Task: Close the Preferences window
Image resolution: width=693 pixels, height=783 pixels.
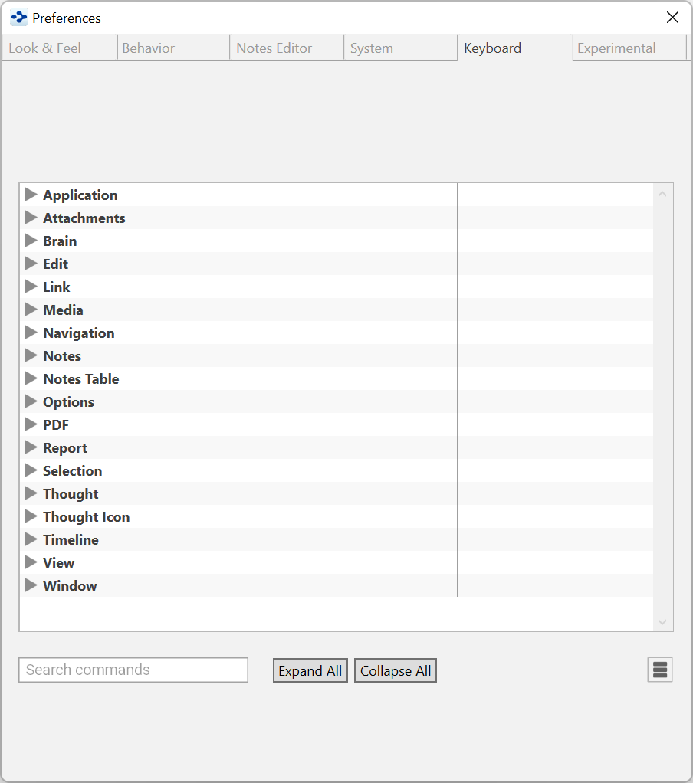Action: (x=672, y=18)
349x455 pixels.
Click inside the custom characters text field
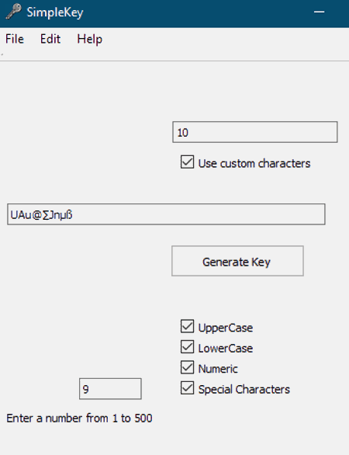point(166,214)
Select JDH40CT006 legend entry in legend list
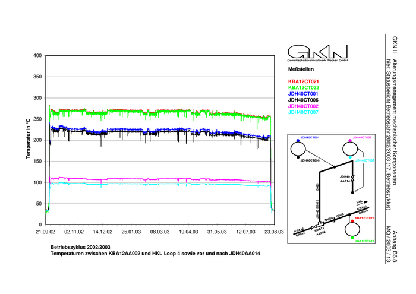The height and width of the screenshot is (294, 416). point(304,100)
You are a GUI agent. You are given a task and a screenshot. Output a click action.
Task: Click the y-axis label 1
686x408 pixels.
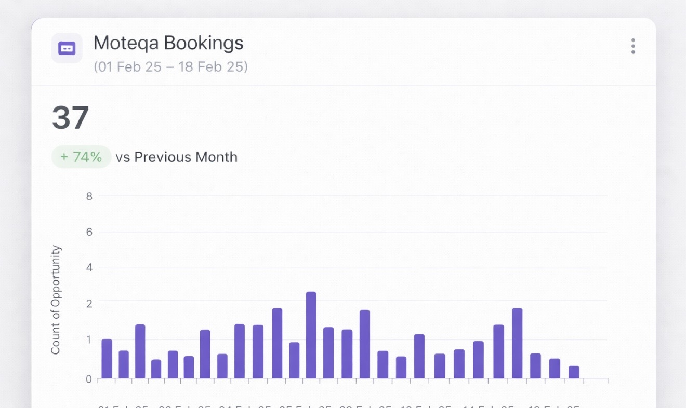tap(89, 339)
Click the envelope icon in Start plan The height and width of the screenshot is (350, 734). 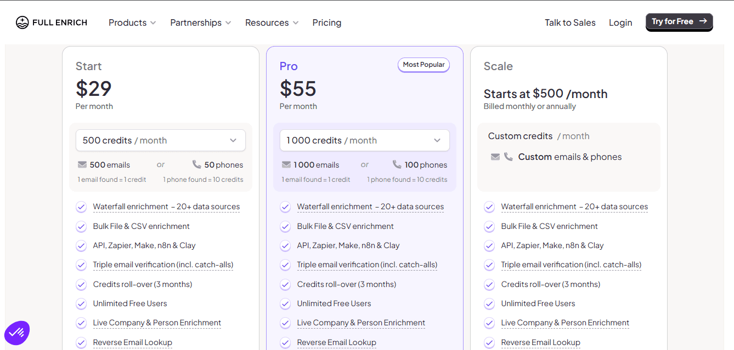coord(82,164)
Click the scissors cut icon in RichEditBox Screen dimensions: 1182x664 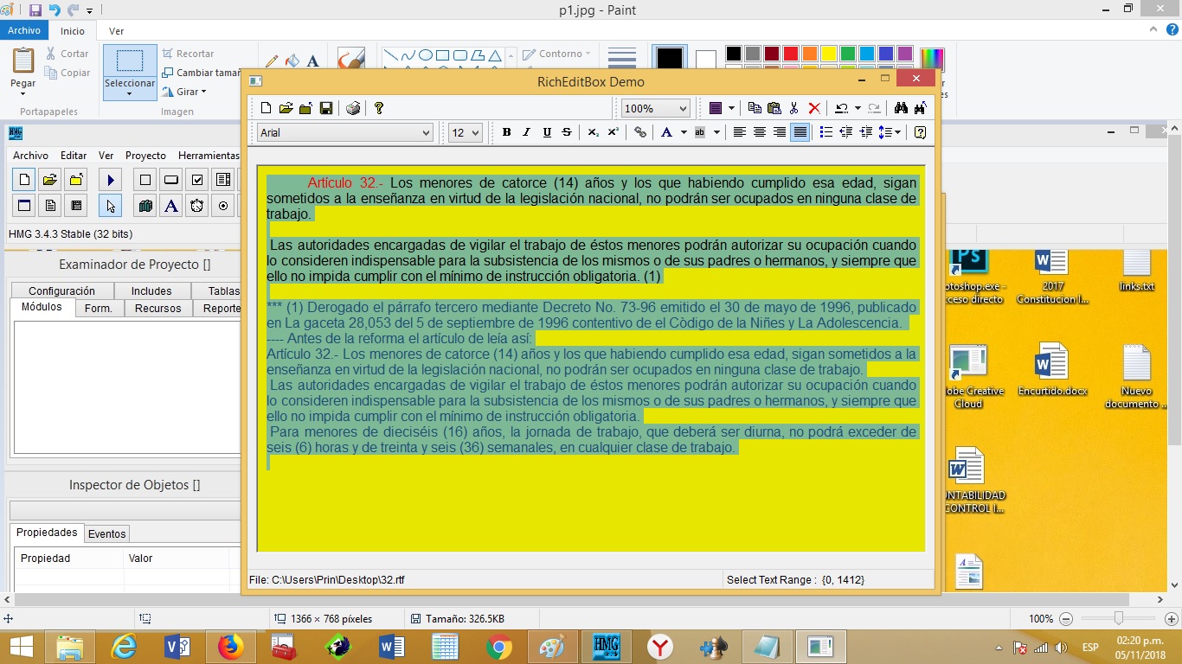tap(794, 108)
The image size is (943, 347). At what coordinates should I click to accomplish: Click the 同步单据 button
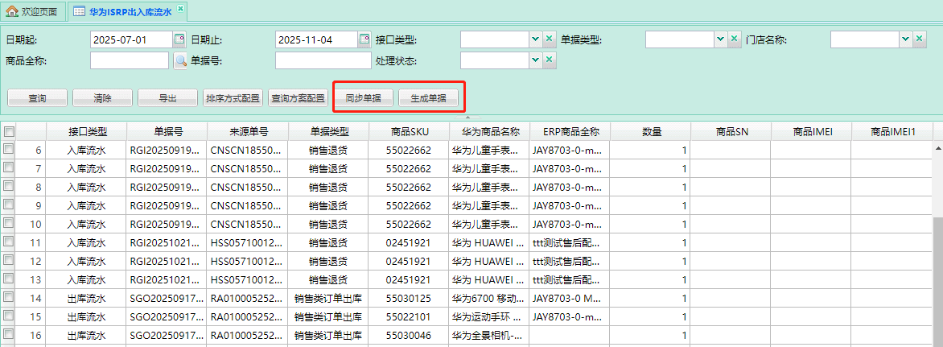coord(363,98)
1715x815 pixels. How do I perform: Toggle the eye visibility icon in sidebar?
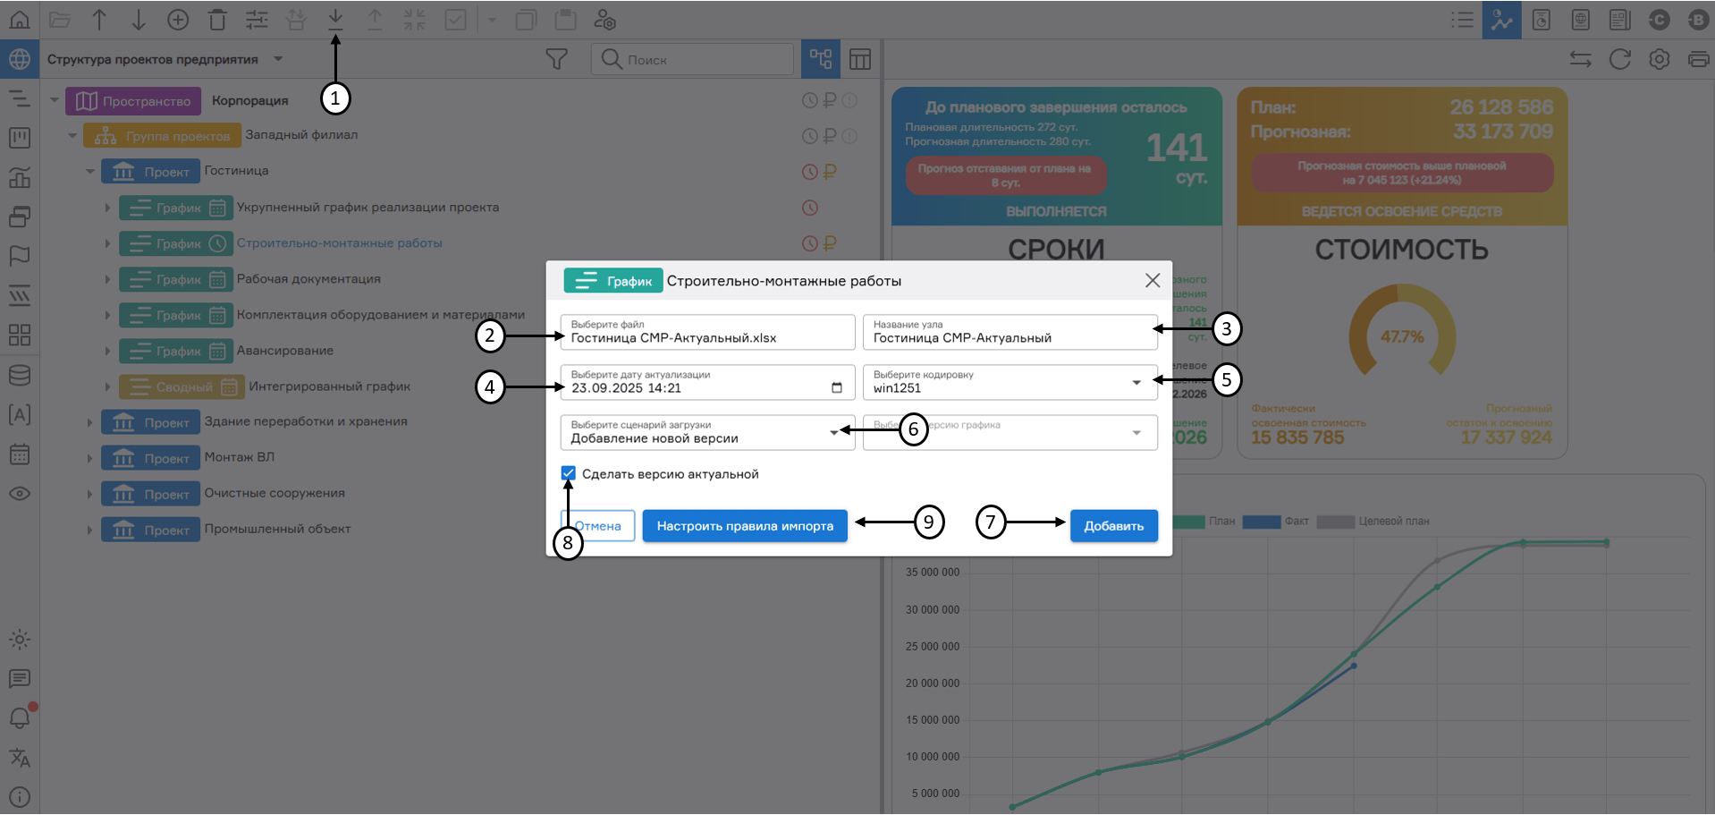coord(20,494)
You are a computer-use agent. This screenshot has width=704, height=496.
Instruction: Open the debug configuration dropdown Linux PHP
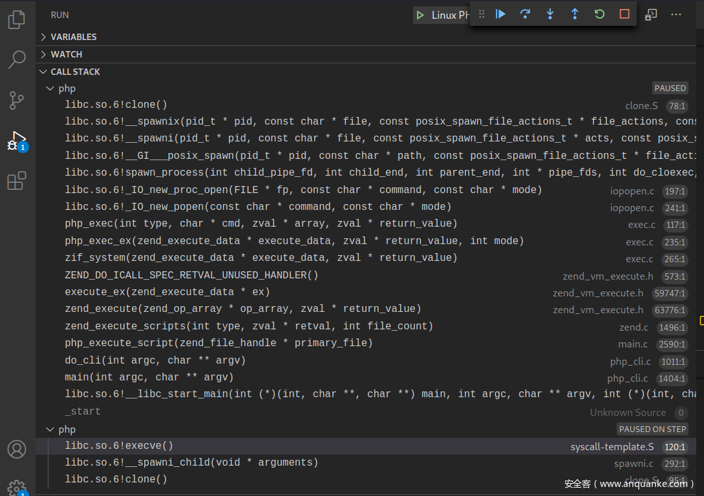click(x=449, y=15)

INSTRUCTION: In the part of the listing that opens with the line containing "349x455 pixels." and closes with the line containing "The height and width of the screenshot is (294, 416).", change "custom characters" to "special characters" and reproduce those lines with no other edits. Omit the pictures from your output.

ANSWER TO THIS PROBLEM:
349x455 pixels.
Click inside the special characters text field
point(166,214)
Select JDH40CT006 legend entry in legend list
The height and width of the screenshot is (294, 416). point(304,100)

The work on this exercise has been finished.